MILITARY-STYLE assault rifles have many practical applications for the perfectly sane, it has been claimed.
As America mourns the victims of Sandy Hook, pro-firearm campaigners in the US have warned against tighter controls on so-called ‘assault weapons’, highlighting the sheer usefulness of semi-automatic artillery.
Mother-of-three Emma Bradford said: “We have a big yard so when it’s time to call the family in for meals I fire a burst of rounds into the air, it’s sort of like a ‘dinner gong’ but with bullets.

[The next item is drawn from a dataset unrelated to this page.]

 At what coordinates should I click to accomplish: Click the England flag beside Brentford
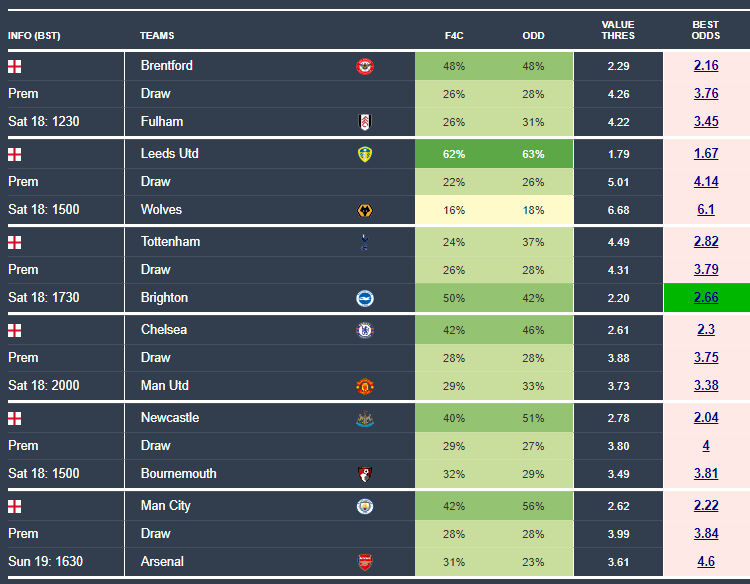[x=15, y=67]
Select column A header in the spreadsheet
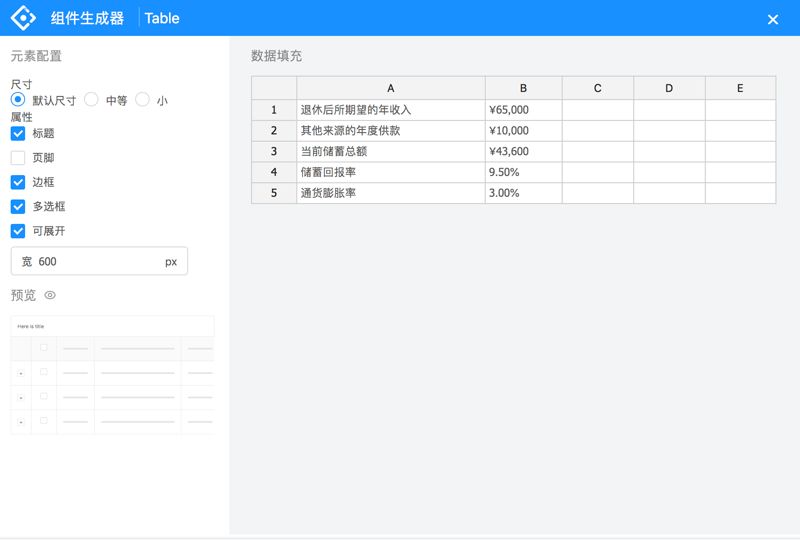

“If my gun weren’t semi-auto I’d have to reload between shots – more like a succession of single rounds – which would be ineffective because it could be mistaken for a car backfiring.
“However I do think America needs to reform its mental health laws. This obviously would not affect sane people like me.”
Texas office worker Tom Logan said: “I use my assault rifle to re-heat coffee. After firing a number of rounds into a wall the barrel gets very hot, and then I hold my mug against it.
“If you want to take my warm mug away you’ll have to pry it from my cold dead hands.”
Huntsman and NRA member Budd Hobbs said: “Normal guns are fine for deer but I’m actually after the Jersey Devil, a sort of bear/bat/wolf hybrid from popular American mythology.
“When that mythical chimera is charging at me I won’t have time to reload. So if they found my bloodstained boots next to some massive three-toed footprints, it’d be those peacenik Democrats to blame.
“You can’t argue with that logic, can you? Especially as I’ve got an assault weapon.”